Convolutional neural networks (CNNs) is a type of supervised learning technique that can be directly applied to amplitude data for seismic data classification. The high flexibility in CNN architecture enables researchers to design different models for specific problems. In this study, I introduce an encoder-decoder CNN model for seismic facies classification, which classifies all samples in a seismic line simultaneously and provides superior seismic facies quality comparing to the traditional patch-based CNN methods. I compare the encoder-decoder model with a traditional patch- based model to conclude the usability of both CNN architectures.
With the rapid development in GPU computing and success obtained in computer vision domain, deep learning techniques, represented by convolutional neural networks (CNNs), start to entice seismic interpreters in the application of supervised seismic facies classification. A comprehensive review of deep learning techniques is provided in LeCun et al. (2015). Although still in its infancy, CNN-based seismic classification is successfully applied on both prestack (Araya-Polo et al., 2017) and poststack (Waldeland and Solberg, 2017; Huang et al., 2017; Lewis and Vigh, 2017) data for fault and salt interpretation, identifying different wave characteristics (Serfaty et al., 2017), as well as estimating velocity models (Araya-Polo et al., 2018).

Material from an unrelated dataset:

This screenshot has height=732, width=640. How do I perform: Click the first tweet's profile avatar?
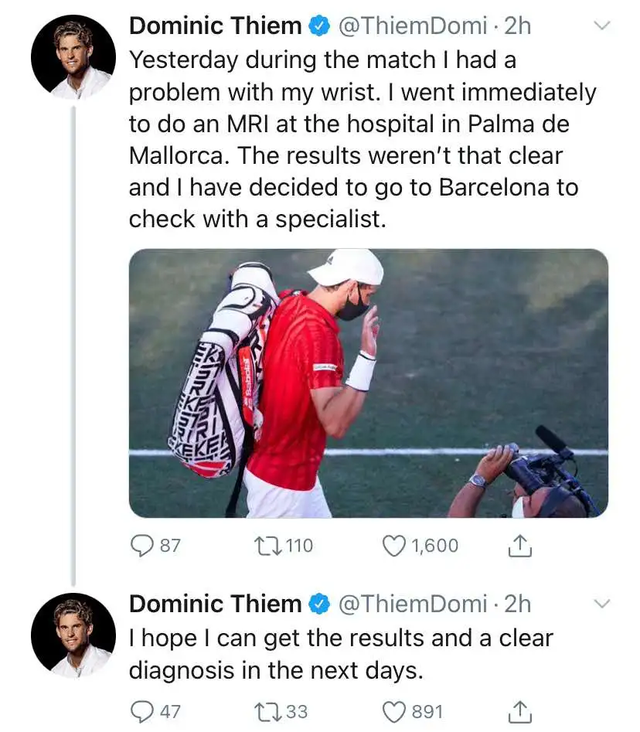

The main advantages of CNN over other supervised classification methods are its spatial awareness and automatic feature extraction. For image classification problems, other than using the intensity values at each pixel individually, CNN analyzes the patterns among pixels in an image, and automatically generates features (in seismic data, attributes) suitable for classification. Because seismic data are 3D tomographic images, we would expect CNN to be naturally adaptable to seismic data classification. However, there are some distinct characteristics in seismic classification that makes it more challenging than other image classification problems. Firstly, classical image classification aims at distinguishing different images, while seismic classification aims at distinguishing different geological objects within the same image. Therefore, from an image processing point of view, instead of classification, seismic classification is indeed a segmentation problem (partitioning an image into blocky pixel shapes with a coarser set of colors). Secondly, training data availability for seismic classification is much sparser comparing to classical
image classification problems, for which massive data are publicly available. Thirdly, in seismic data, all features are represented by different patterns of reflectors, and the boundaries between different features are rarely explicitly defined. In contrast, features in an image from computer artwork or photography are usually well-defined. Finally, because of the uncertainty in seismic data, and the nature of manual interpretation, the training data in seismic classification is always contaminated by noise.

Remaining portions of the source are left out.